SWR4 Abendgedanken

SWR4 Abendgedanken

„Mit 17 hat man noch Träume“, heißt es in einem alten Schlager. Ich muss jetzt daran denken, als ich bei dem über 90jährigen Herrn sitze, und er sagt: „Ich bin freiwillig zu den Soldaten gegangen, mit 17“. Und dann schickt er noch hinterher: „Das versteht heute keiner.“
Ja, denke ich, das ist nicht leicht zu verstehen, warum ein junger Mann mit 17 in den Krieg zieht. Und doch waren es zu seiner Zeit nicht wenige. Und heute hören wir es wieder, wie junge Männer sich begeistern lassen. Sogar bereit sind, in einem fernen Land zu kämpfen.
„Mit 17 hat man noch Träume“. Ich versuche, mich zu erinnern, wie ich mit 17 war. Ich erinnere mich an ein Praktikum, das ich damals in einem Krankenhaus gemacht habe und das mich ziemlich überfordert hat. Mit 17, da ist es nicht einfach, mit Krankheit oder Tod zurechtzukommen. Bis in den Traum hat es mich damals verfolgt.

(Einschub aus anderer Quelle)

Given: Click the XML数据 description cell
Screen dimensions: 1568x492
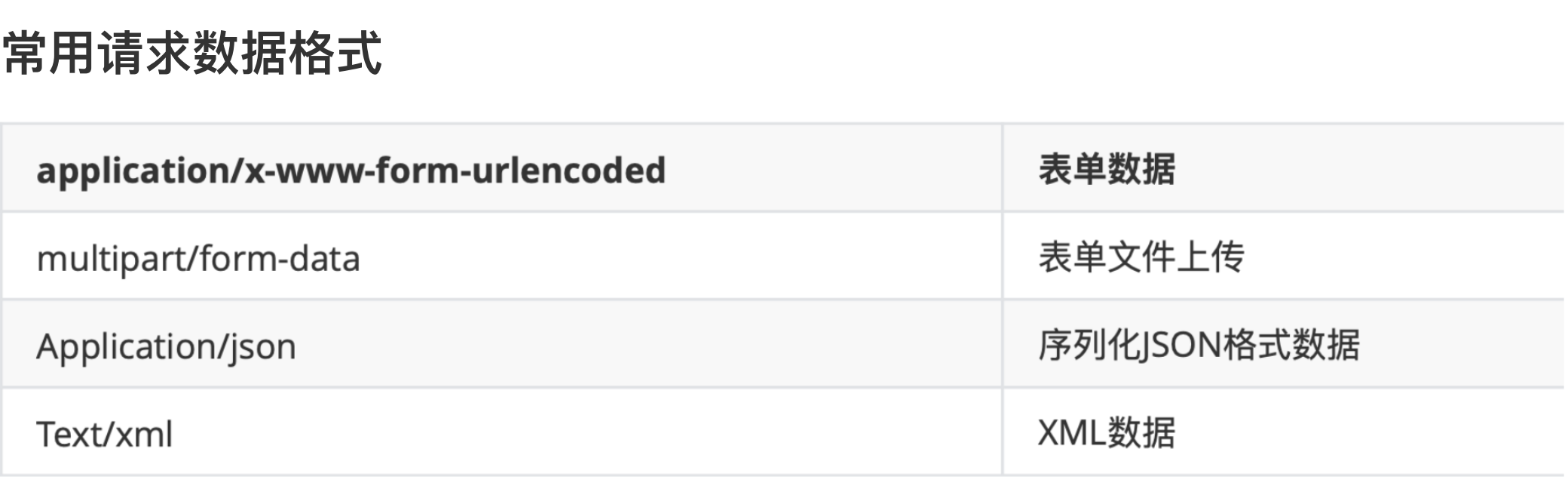Looking at the screenshot, I should click(1106, 433).
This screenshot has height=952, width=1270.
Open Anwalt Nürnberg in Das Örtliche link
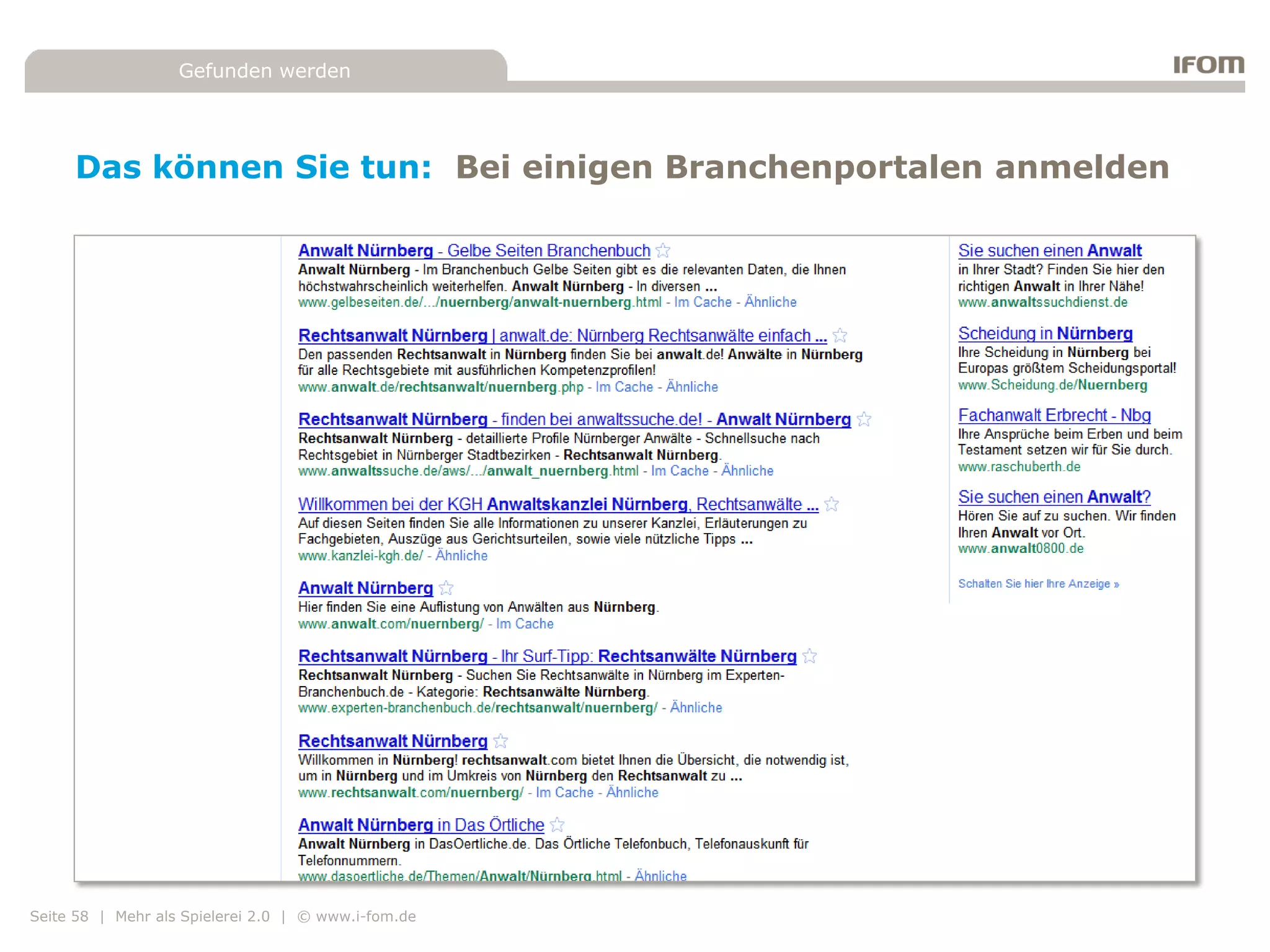[x=420, y=826]
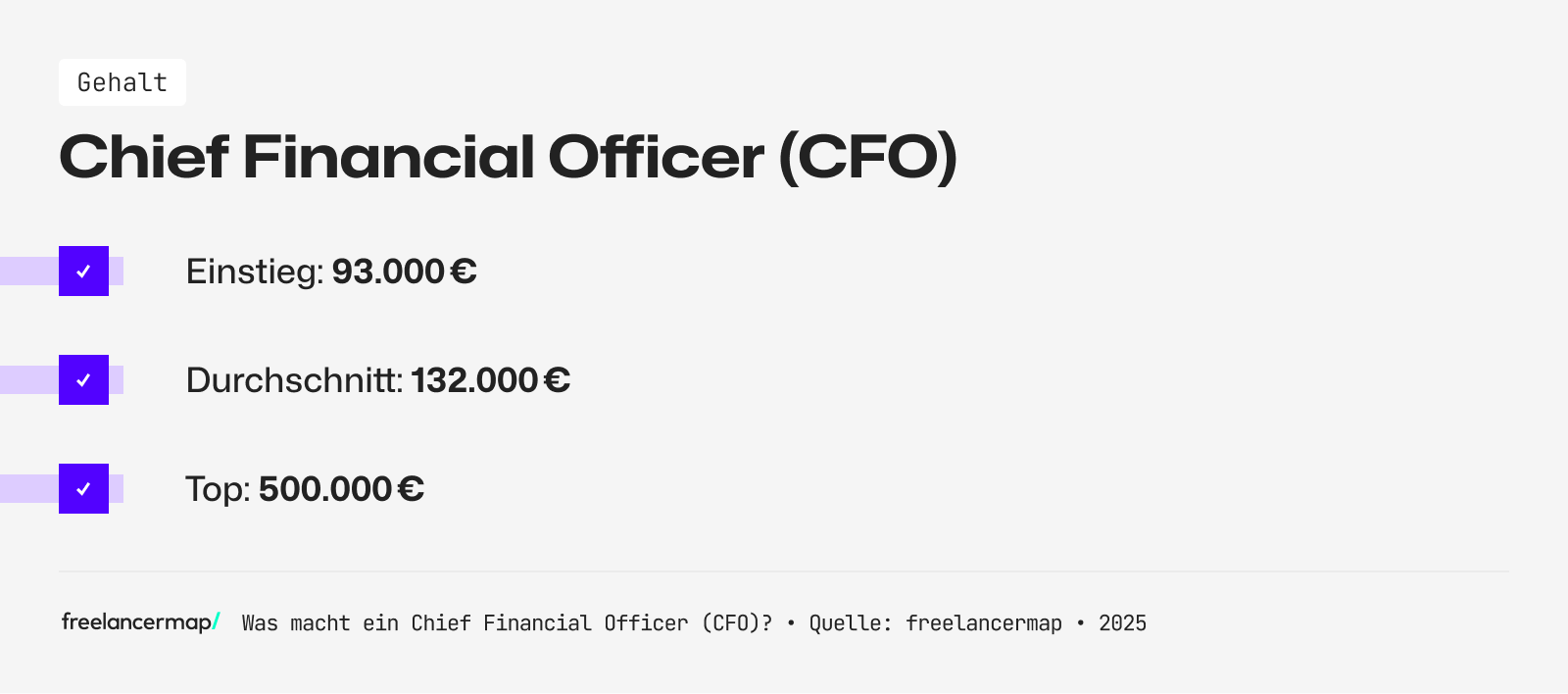Select the 132.000 € average salary figure
The height and width of the screenshot is (694, 1568).
coord(490,380)
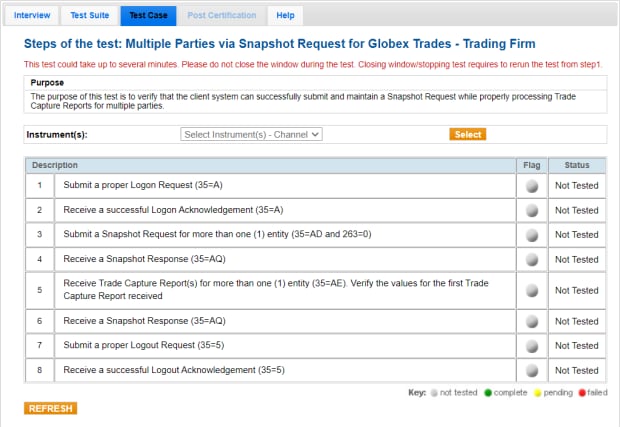Click the red failed key indicator
Viewport: 620px width, 427px height.
pos(581,393)
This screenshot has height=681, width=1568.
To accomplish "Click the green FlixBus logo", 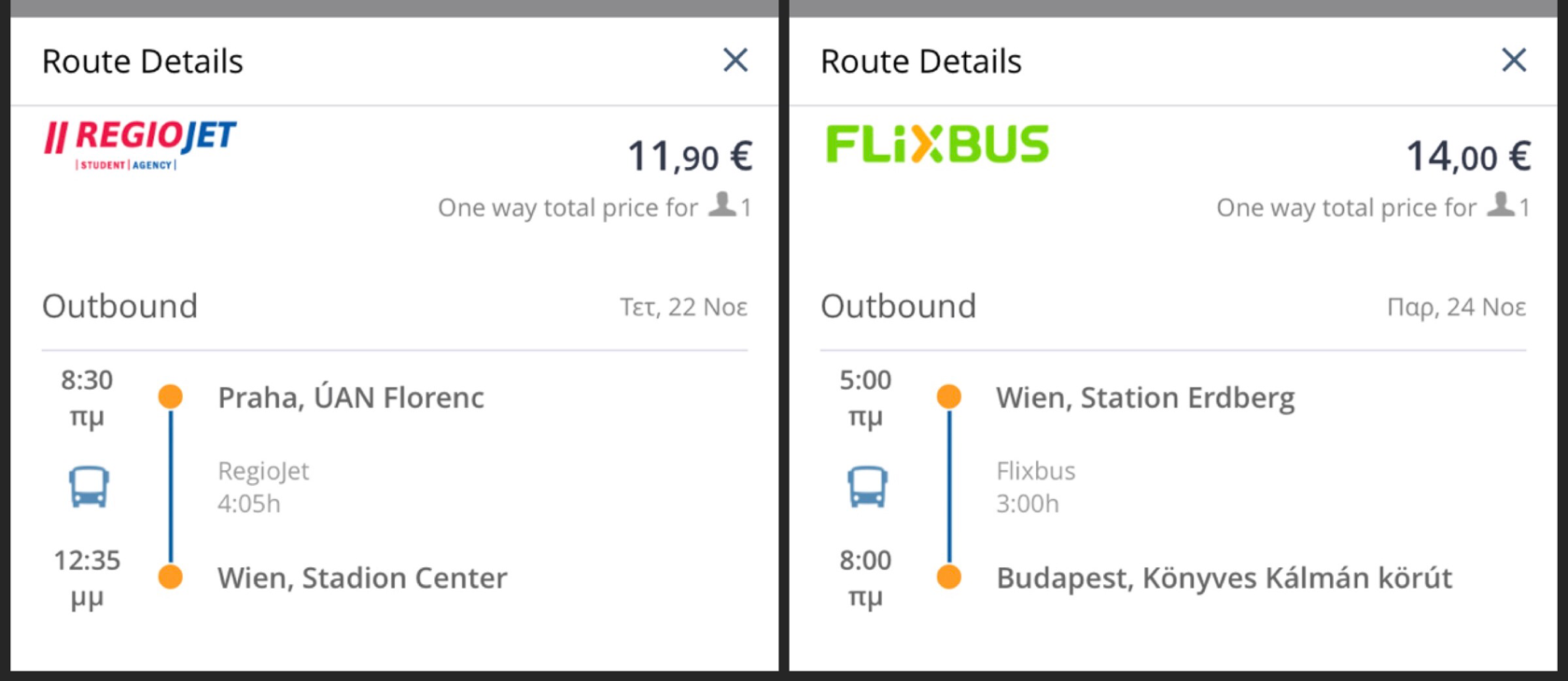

„Wie sind Sie damit zurecht gekommen, als so junger Mensch im Krieg zu sein?“ frage ich deshalb den alten Herrn. Und er wird traurig, wenn er daran denkt und davon erzählt. „Ich bin nicht damit zurechtgekommen,“ sagt er. „Ich muss heute noch jede Nacht daran denken. Es verfolgt mich im Traum.“ Die Träume des 17jährigen von damals sind bei dem 92jährigen zu Alpträumen geworden. Seine Seele ist verletzt. Viele Jahrzehnte hatte er keine Gelegenheit, die Wunden auf seiner Seele heilen zu lassen. Wem hätte er sich anvertrauen können? „Das versteht heute keiner.“ Das war und ist seine Erfahrung.
Mag sein, dass er Recht hat, dass es schwer ist zu verstehen, was ihm damals wichtig war. Aber dass ein 17jähriger überfordert ist von den Erfahrungen im Krieg, das kann ich mir vorstellen. Sicher hatte er wie alle 17jährigenTräume von einem guten Leben, von der Liebe - wie es in dem Schlager heißt. Und musste im wirklichen Leben Schlimmes erleben. Kein Siebzehnjähriger auf der Welt sollte so aus seinen Träumen herausgeholt werden. Und auch sonst keiner.
Am Ende unseres Gesprächs beten wir miteinander, der alte Mann und ich. Wir bringen das Erlebte und die alten Wunden vor Gott. Wir sprechen vor Gott die Träume von damals aus und die Überforderung des 17jährigen. Und bitten Gott darum, dass er ihn versteht und ihm heute einen Schlaf schenkt ohne Alpträume.